Cabinet minister Michael Gove warned UK businesses on Monday that the government will subject goods from the European Union to border controls starting at the end of this year, acknowledging the end of frictionless trade with the country’s biggest export market.
“The UK will be outside the [EU] single market and outside the customs union, so we will have to be ready for the customs procedures and regulatory checks that will inevitably follow,” Gove said during a speech.
Frictionless trade, which allows goods to move between countries without facing tariffs or border checks, is a key feature of the European Union.
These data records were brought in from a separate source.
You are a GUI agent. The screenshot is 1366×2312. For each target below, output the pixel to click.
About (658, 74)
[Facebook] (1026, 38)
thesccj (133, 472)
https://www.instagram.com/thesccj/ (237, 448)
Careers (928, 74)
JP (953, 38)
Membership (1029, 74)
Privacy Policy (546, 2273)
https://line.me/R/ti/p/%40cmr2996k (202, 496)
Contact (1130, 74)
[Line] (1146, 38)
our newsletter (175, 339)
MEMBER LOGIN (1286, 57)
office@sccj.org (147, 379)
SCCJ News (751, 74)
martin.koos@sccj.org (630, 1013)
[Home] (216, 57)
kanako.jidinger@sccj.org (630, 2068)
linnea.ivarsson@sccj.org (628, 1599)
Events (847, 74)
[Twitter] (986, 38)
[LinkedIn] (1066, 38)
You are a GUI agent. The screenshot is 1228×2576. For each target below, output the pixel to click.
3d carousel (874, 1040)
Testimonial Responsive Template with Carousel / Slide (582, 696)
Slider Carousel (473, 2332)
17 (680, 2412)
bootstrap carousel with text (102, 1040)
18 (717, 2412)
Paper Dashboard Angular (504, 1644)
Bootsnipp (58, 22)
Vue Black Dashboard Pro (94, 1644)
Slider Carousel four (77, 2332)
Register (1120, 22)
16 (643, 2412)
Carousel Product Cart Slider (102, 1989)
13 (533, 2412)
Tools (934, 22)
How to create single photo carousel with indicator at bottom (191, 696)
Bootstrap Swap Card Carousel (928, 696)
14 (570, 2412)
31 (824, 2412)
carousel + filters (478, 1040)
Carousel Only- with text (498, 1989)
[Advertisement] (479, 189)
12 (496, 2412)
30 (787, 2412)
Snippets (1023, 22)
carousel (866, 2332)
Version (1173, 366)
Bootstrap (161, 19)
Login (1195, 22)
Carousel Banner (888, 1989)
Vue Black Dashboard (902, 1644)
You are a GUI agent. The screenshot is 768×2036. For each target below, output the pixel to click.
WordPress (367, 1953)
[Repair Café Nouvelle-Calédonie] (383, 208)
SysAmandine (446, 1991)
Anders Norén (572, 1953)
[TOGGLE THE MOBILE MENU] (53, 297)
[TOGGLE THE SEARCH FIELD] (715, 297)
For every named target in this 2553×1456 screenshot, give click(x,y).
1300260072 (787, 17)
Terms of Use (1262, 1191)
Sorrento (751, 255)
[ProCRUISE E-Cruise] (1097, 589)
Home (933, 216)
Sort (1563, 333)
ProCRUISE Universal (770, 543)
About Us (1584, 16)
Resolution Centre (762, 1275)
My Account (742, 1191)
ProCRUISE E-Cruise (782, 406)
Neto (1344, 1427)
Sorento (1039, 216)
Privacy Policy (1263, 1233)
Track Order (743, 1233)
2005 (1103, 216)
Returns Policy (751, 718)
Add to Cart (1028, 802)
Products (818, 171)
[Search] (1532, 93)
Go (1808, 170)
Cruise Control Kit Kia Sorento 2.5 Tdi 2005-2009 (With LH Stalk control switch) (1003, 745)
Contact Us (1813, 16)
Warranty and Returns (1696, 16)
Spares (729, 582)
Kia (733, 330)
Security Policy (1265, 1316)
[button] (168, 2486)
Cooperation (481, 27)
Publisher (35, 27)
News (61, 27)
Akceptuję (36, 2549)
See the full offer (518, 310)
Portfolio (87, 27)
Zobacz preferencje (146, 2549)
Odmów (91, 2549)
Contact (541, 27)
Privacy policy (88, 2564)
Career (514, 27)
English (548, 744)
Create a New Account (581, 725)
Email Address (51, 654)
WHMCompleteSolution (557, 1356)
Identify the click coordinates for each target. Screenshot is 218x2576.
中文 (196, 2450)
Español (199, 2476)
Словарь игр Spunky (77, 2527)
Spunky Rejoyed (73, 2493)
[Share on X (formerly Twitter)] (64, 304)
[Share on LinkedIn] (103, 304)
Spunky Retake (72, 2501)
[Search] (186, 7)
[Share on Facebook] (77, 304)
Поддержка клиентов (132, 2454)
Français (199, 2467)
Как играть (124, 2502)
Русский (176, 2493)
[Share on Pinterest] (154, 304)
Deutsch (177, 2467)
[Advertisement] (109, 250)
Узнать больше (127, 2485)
Brexit supporters had claimed that Britain could maintain the arrangement, or something close to it, even outside the bloc.
But that dream was predicated on the advent of new technology that would allow trucks to whiz though virtual border checks at speed, or misplaced hopes that the European Union would grant privileges to the United Kingdom that are reserved for members of the bloc.
Prime Minister Boris Johnson’s decision to diverge from EU rules and regulations and not seek a tight economic relationship with the bloc after Brexit was the final nail in the coffin of continued frictionless trade.
“The moment the government’s position became ‘we just want a free trade agreement’ it meant that the UK was advocating increased trade and border friction between the UK and EU,” Sam Lowe, a senior research fellow at The Centre for European Reform, said on Twitter.
Gove made clear Monday that businesses should prepare for import controls on goods moving between the United Kingdom and the European Union when the Brexit transition period ends on December 31. Traders will be required submit customs declarations, Gove said, and shipments could be stopped for inspection.
The border checks could mean delays and more red tape for UK businesses, and foreign companies doing business in Britain, that have suffered from nearly four years of uncertainty over Brexit. The UK economy didn’t grow at all during the final three months of last year, according to data published Tuesday, and business investment has stalled since the June 2016 referendum.
It has long been the position of the UK government that it would leave the EU single market and customs union following Brexit, but British officials have been less forthcoming about the costs to business that would follow.
Former Prime Minister Theresa May, for example, attempted to negotiate a deal with Brussels that would maintain “as frictionless as possible” trade while taking her country out of the European Union.
Johnson signed a political declaration with the European Union last fall that called for arrangements that “will create a free trade area, combining deep regulatory and customs cooperation, underpinned by provisions ensuring a level playing field for open and fair competition.”
Now, the limitations of such arrangements have been made clear.
“We are naturally disappointed that the promise of frictionless trade has been replaced with a promise that trade will be as seamless as possible,” Elizabeth de Jong, UK policy director at the Freight Transport Association, said in a statement.
The biggest crunch point is expected to be the English Channel crossing between Dover and the French town of Calais. The port of Dover handled 2.5 million trucks in 2018 and another 1.7 million passed through the nearby Eurotunnel under the channel.
Companies must now prepare themselves for new barriers that will be erected in less than 11 months if the UK government sticks to its pledge not to request an extension of the transition period from Brussels. De Jong said that government should now help business.
“It is encouraging for industry that [Gove] said he does not underestimate what needs to be done and that he has his civil servants focused on capturing and providing industry with the details we need, we hope within the timeframes we need to prepare,” she said.
Michel Barnier, chief Brexit negotiator for the European Union, said last month that friction at the border would increase as a natural result of choices made by the UK government. Checks will be needed on food products and live animals, for example, to ensure they meet EU standards.
“The UK has chosen to become a third country,” he said during a speech. “It has chosen to create two regulatory spaces. This makes frictionless trade impossible. It makes checks indispensable.”